Could you reproduce all of the records exactly?

### DATA SHOWN:
===============

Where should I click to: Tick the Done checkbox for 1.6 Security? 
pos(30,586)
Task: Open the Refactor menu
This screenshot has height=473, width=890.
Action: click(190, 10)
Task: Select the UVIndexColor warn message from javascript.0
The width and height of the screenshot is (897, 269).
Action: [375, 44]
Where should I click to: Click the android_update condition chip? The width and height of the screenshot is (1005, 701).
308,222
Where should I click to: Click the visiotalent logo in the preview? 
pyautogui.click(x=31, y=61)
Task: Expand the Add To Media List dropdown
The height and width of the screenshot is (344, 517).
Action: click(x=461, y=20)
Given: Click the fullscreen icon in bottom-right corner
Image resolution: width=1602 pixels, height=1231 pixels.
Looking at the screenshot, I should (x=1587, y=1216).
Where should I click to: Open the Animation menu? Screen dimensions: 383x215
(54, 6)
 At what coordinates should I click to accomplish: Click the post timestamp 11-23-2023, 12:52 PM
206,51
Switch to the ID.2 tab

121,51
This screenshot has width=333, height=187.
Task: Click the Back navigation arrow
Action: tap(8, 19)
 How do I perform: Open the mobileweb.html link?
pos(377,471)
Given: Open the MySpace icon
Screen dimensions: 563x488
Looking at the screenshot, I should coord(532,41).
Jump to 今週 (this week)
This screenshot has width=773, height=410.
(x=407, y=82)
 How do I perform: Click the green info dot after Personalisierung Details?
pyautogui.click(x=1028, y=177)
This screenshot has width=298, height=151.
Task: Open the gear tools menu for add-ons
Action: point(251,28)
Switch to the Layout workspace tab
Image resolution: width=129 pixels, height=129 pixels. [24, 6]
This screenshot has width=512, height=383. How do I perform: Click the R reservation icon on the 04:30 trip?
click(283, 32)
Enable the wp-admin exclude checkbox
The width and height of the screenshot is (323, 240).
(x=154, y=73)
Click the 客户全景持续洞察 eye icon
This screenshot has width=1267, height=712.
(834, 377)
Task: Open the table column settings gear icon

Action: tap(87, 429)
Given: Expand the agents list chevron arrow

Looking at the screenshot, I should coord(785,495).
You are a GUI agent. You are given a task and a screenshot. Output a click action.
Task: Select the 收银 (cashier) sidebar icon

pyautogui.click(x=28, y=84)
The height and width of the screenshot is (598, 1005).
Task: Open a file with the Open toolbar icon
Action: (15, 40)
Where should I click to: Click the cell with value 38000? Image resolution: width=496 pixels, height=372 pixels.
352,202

===============

### REPLY:
Where should I click to: Tick the Done checkbox for 1.6 Security? 
pos(30,586)
Task: Open the Refactor menu
This screenshot has height=473, width=890.
Action: click(190, 10)
Task: Select the UVIndexColor warn message from javascript.0
The width and height of the screenshot is (897, 269).
Action: [375, 44]
Where should I click to: Click the android_update condition chip? The width and height of the screenshot is (1005, 701).
308,222
Where should I click to: Click the visiotalent logo in the preview? 
pyautogui.click(x=31, y=61)
Task: Expand the Add To Media List dropdown
The height and width of the screenshot is (344, 517).
Action: click(x=461, y=20)
Given: Click the fullscreen icon in bottom-right corner
Image resolution: width=1602 pixels, height=1231 pixels.
Looking at the screenshot, I should (x=1587, y=1216).
Where should I click to: Open the Animation menu? Screen dimensions: 383x215
(54, 6)
 At what coordinates should I click to accomplish: Click the post timestamp 11-23-2023, 12:52 PM
206,51
Switch to the ID.2 tab

121,51
This screenshot has width=333, height=187.
Task: Click the Back navigation arrow
Action: tap(8, 19)
 How do I perform: Open the mobileweb.html link?
pos(377,471)
Given: Open the MySpace icon
Screen dimensions: 563x488
Looking at the screenshot, I should coord(532,41).
Jump to 今週 (this week)
This screenshot has width=773, height=410.
(x=407, y=82)
 How do I perform: Click the green info dot after Personalisierung Details?
pyautogui.click(x=1028, y=177)
This screenshot has width=298, height=151.
Task: Open the gear tools menu for add-ons
Action: point(251,28)
Switch to the Layout workspace tab
Image resolution: width=129 pixels, height=129 pixels. [24, 6]
This screenshot has width=512, height=383. How do I perform: Click the R reservation icon on the 04:30 trip?
click(283, 32)
Enable the wp-admin exclude checkbox
The width and height of the screenshot is (323, 240).
(x=154, y=73)
Click the 客户全景持续洞察 eye icon
This screenshot has width=1267, height=712.
(834, 377)
Task: Open the table column settings gear icon

Action: tap(87, 429)
Given: Expand the agents list chevron arrow

Looking at the screenshot, I should coord(785,495).
You are a GUI agent. You are given a task and a screenshot. Output a click action.
Task: Select the 收银 (cashier) sidebar icon

pyautogui.click(x=28, y=84)
The height and width of the screenshot is (598, 1005).
Task: Open a file with the Open toolbar icon
Action: (15, 40)
Where should I click to: Click the cell with value 38000? Image resolution: width=496 pixels, height=372 pixels.
352,202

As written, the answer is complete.